» RECORDS SUPPLIED:
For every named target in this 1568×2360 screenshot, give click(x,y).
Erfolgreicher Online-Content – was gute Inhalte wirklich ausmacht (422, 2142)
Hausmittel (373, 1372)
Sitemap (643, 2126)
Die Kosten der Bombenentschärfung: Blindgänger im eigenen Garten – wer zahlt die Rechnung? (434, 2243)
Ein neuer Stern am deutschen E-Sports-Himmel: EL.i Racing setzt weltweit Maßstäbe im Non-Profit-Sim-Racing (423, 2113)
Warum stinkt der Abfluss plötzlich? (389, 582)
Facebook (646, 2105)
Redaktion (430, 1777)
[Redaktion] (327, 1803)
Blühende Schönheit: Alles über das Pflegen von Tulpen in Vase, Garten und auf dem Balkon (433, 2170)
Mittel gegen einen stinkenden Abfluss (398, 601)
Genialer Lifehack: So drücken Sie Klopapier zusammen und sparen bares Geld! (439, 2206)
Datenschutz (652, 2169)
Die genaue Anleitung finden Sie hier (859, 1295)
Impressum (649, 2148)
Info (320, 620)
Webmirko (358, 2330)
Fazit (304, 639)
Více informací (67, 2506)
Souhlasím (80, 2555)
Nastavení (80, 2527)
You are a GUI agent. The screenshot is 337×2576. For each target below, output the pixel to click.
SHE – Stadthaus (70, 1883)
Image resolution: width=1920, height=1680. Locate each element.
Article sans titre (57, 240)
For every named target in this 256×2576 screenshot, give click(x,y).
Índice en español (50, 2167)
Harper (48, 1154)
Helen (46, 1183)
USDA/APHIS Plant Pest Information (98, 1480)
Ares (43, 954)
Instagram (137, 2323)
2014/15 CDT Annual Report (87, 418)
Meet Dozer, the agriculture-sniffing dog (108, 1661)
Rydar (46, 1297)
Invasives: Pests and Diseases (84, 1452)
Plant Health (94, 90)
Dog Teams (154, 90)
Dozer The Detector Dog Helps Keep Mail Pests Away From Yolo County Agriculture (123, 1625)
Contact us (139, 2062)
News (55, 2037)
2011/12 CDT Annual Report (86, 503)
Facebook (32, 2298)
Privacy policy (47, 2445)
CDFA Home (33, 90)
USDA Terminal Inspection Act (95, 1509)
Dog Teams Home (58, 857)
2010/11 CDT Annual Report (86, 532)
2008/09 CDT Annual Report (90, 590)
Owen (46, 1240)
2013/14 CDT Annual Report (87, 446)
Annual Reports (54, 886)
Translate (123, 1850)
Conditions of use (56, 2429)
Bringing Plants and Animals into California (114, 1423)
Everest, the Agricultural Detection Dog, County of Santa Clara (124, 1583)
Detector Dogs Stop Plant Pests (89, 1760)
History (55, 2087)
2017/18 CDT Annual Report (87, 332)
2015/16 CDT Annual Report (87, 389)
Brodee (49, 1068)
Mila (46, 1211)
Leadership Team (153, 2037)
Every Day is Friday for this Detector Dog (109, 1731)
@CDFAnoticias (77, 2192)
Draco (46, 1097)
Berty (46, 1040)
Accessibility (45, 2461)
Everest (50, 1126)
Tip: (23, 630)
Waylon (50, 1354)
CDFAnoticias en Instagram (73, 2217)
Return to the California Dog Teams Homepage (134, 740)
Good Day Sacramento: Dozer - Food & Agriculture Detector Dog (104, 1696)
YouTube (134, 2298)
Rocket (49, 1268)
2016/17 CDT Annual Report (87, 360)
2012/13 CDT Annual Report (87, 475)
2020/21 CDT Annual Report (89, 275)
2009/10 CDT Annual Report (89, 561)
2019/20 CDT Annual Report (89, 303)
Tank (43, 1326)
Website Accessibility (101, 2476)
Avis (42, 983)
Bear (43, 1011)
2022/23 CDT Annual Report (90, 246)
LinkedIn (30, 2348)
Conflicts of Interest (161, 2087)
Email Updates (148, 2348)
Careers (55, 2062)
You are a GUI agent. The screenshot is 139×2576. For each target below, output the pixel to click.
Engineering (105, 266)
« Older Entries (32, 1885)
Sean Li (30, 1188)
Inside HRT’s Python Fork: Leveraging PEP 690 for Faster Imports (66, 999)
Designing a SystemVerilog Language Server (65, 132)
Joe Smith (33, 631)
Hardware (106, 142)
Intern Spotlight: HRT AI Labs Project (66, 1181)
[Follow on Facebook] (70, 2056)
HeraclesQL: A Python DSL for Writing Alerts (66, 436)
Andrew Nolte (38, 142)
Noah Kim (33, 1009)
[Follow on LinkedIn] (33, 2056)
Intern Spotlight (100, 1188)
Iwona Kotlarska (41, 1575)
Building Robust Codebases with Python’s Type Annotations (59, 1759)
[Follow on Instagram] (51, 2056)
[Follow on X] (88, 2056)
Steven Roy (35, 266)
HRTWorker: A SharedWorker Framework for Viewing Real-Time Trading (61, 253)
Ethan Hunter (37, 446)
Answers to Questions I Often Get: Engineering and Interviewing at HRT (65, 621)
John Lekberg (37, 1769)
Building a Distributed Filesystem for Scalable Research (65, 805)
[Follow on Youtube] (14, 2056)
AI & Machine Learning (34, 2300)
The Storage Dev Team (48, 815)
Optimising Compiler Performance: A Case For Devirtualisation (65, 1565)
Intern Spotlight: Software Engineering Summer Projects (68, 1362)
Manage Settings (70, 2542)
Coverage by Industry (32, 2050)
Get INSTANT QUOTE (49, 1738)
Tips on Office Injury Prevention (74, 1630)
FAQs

» WHAT YOU NEED TO DO: Among the records, find all lines that include the string "Accessibility" and return them.

» SOLUTION TO THE PROBLEM:
Accessibility (45, 2461)
Website Accessibility (101, 2476)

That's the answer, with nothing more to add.